Collected data entries
++++++++
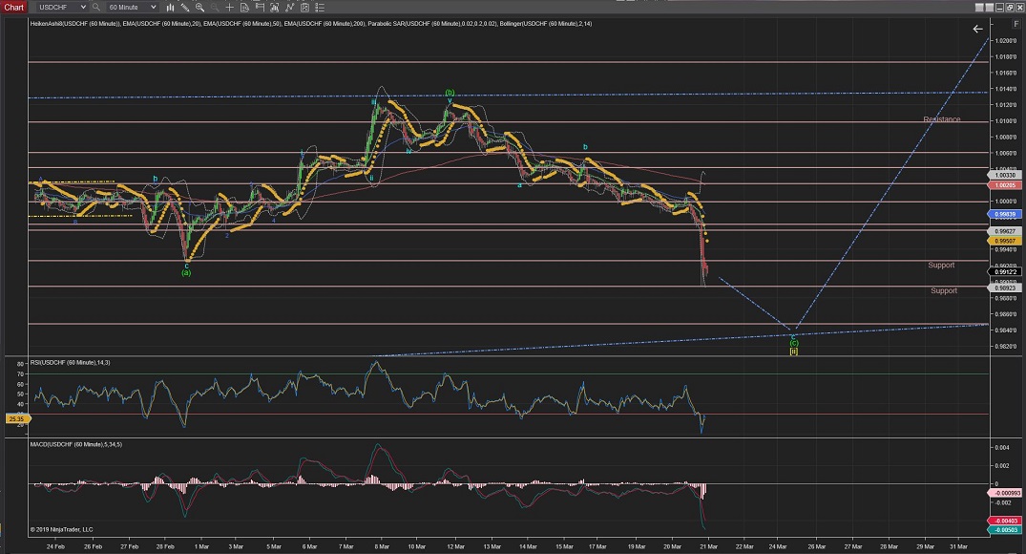Toggle the first window link square
This screenshot has width=1026, height=554.
pyautogui.click(x=978, y=8)
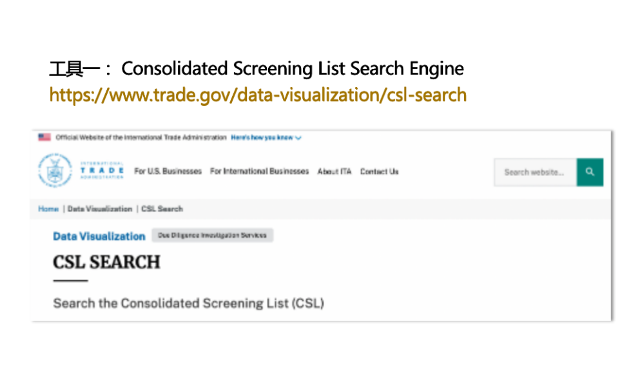Viewport: 642px width, 387px height.
Task: Open the trade.gov csl-search URL link
Action: click(258, 95)
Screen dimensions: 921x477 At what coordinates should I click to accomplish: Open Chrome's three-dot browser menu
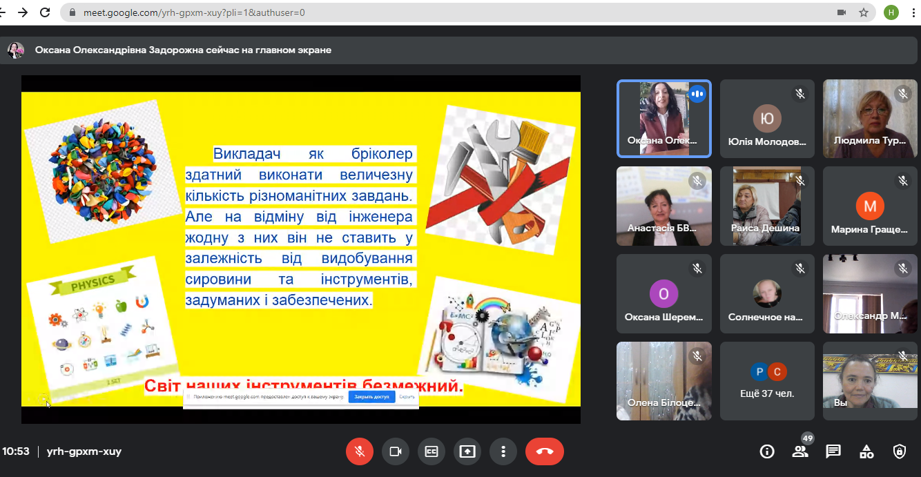click(x=915, y=12)
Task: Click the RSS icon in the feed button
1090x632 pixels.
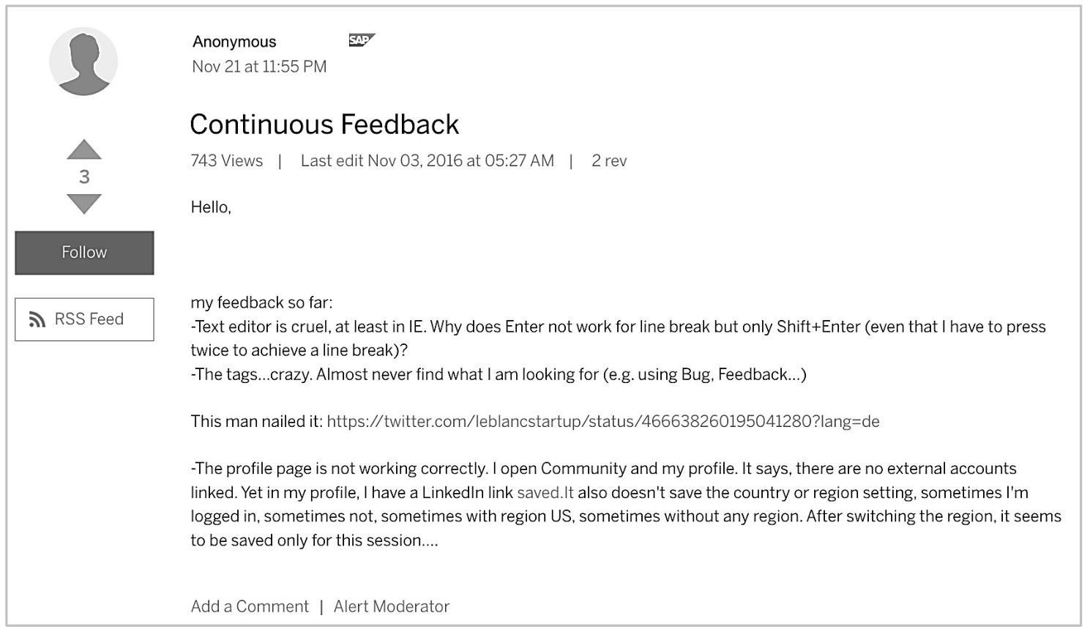Action: [37, 319]
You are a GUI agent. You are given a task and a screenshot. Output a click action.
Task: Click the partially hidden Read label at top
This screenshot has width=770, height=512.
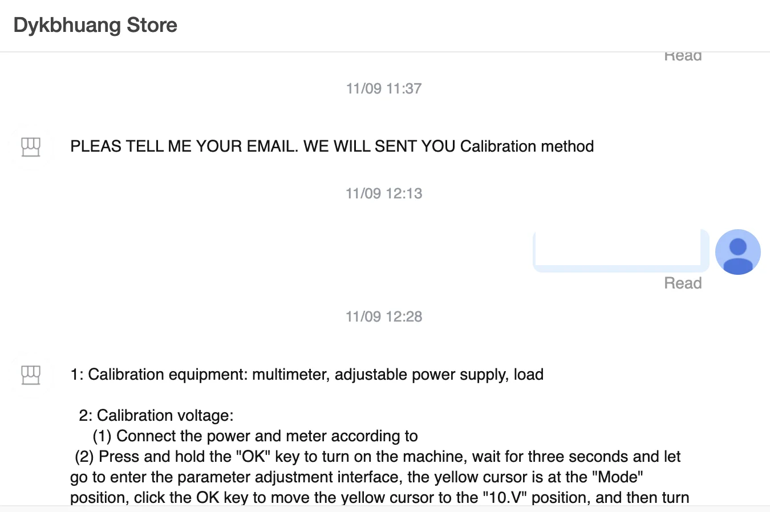click(x=683, y=57)
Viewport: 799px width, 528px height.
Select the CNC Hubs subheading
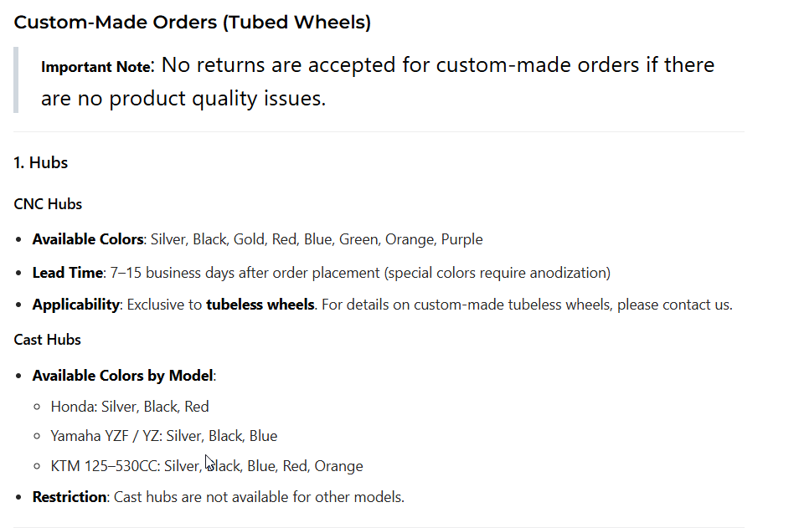pyautogui.click(x=48, y=204)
++++++++
# Exercise
Starting with the line that contains "Screen dimensions: 921x477", print every remaining line of the records above, exactly as it stands. Do not print the pictures.

# Response area
Screen dimensions: 921x477 At what coordinates should I click to accomplish: Open Chrome's three-dot browser menu
click(x=915, y=12)
Task: Click the RSS icon in the feed button
1090x632 pixels.
Action: [37, 319]
You are a GUI agent. You are given a task and a screenshot. Output a click action.
Task: Click the partially hidden Read label at top
This screenshot has width=770, height=512.
click(x=683, y=57)
Viewport: 799px width, 528px height.
Select the CNC Hubs subheading
pyautogui.click(x=48, y=204)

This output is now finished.